Data items
___
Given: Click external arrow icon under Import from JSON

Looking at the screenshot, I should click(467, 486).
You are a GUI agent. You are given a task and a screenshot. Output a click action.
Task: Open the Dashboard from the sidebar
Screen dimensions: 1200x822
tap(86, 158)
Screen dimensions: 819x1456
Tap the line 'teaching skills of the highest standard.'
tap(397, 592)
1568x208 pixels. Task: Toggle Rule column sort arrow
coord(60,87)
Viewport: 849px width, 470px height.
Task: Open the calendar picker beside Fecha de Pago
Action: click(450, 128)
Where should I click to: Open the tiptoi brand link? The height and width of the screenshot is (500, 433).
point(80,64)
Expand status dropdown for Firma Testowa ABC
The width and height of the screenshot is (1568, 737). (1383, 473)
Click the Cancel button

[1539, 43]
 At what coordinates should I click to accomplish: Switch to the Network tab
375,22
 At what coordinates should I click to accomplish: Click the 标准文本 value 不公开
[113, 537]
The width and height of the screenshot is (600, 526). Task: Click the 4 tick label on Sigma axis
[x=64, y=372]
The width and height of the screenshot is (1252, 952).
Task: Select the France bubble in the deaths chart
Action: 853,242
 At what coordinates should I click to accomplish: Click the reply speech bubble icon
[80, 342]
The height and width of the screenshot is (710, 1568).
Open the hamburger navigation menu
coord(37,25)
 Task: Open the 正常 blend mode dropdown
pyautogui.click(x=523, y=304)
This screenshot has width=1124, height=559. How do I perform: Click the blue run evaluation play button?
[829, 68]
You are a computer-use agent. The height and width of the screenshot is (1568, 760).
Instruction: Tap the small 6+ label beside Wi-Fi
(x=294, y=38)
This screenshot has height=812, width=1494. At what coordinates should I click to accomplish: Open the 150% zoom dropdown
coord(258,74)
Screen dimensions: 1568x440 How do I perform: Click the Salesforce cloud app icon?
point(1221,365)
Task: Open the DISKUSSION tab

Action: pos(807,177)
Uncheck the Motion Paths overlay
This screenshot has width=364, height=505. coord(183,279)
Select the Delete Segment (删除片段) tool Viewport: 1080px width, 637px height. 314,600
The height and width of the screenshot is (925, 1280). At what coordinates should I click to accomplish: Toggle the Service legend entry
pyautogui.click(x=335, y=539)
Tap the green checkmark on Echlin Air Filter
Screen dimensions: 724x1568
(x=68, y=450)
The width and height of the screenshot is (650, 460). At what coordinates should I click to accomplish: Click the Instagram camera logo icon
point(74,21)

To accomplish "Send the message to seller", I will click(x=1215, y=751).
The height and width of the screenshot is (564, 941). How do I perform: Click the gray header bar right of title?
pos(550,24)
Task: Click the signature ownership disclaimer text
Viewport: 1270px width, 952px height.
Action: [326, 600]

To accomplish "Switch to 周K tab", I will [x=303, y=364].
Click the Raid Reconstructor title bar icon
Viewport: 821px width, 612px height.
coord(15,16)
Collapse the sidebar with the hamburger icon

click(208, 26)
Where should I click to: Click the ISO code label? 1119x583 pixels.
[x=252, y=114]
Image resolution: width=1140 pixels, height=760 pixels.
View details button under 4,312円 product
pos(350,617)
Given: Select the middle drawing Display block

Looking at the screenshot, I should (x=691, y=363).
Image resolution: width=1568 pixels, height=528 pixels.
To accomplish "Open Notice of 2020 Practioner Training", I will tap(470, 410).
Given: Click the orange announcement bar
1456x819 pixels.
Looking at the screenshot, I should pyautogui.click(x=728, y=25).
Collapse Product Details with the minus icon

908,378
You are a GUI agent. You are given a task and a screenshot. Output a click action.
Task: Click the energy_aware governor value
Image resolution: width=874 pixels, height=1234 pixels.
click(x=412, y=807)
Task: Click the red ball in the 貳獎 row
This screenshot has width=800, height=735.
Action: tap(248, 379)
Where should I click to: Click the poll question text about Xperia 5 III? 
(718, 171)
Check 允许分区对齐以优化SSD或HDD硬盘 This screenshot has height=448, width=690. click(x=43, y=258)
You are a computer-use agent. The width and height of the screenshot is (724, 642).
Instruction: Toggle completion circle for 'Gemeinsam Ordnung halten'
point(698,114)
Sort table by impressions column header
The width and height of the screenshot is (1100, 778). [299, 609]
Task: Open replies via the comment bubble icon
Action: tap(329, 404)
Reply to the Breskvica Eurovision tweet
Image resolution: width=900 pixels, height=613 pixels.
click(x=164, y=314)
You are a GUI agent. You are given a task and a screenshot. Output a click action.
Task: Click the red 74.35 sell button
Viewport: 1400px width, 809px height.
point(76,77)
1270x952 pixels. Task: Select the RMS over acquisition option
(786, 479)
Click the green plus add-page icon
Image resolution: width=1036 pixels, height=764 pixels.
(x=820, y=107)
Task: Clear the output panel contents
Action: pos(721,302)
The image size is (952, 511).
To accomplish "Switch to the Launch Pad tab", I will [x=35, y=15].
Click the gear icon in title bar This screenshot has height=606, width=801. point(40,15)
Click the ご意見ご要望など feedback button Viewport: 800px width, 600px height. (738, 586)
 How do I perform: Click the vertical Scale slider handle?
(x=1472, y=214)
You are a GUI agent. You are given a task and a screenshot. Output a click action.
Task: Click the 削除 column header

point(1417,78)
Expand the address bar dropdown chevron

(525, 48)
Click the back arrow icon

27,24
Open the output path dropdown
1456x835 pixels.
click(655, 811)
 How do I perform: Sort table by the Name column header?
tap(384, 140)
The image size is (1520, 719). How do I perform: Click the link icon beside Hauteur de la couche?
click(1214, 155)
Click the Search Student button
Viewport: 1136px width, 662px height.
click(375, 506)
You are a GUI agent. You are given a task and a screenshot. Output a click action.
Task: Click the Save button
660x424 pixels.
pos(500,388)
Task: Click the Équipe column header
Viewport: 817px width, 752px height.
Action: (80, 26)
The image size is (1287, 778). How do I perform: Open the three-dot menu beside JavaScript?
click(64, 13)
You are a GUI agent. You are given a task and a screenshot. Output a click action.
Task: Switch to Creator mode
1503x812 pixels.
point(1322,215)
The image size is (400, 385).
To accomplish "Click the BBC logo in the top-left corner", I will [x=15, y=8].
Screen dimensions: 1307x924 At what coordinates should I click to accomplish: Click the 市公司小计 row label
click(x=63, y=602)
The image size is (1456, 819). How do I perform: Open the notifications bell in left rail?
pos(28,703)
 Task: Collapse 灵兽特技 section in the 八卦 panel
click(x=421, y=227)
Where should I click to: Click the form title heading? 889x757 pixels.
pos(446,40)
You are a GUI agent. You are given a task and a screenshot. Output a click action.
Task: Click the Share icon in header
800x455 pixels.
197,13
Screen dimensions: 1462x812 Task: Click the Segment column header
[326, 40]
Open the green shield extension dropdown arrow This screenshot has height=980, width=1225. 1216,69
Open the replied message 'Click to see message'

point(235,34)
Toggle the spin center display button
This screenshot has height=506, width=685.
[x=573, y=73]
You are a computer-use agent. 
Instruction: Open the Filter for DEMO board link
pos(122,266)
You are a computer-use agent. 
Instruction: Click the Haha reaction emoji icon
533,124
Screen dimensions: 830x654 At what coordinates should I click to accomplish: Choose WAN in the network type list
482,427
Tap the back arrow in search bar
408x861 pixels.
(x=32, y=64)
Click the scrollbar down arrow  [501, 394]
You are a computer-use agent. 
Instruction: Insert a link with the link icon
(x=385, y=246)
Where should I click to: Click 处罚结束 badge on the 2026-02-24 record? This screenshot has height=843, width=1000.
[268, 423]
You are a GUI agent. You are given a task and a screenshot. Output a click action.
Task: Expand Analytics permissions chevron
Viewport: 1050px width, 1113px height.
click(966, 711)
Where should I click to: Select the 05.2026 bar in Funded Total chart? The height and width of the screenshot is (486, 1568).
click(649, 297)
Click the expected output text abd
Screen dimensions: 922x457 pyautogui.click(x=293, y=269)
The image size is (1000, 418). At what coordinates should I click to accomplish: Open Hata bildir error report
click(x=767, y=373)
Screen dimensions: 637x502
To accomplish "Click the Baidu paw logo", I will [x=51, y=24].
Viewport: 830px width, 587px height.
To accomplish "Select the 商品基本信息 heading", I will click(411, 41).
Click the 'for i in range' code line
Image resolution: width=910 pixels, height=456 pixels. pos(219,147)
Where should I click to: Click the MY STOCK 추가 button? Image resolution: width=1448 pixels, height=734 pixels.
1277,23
___
Task item –
The number of lines containing "will" is all that is wanted; tally them in the data.

Result of this task –
7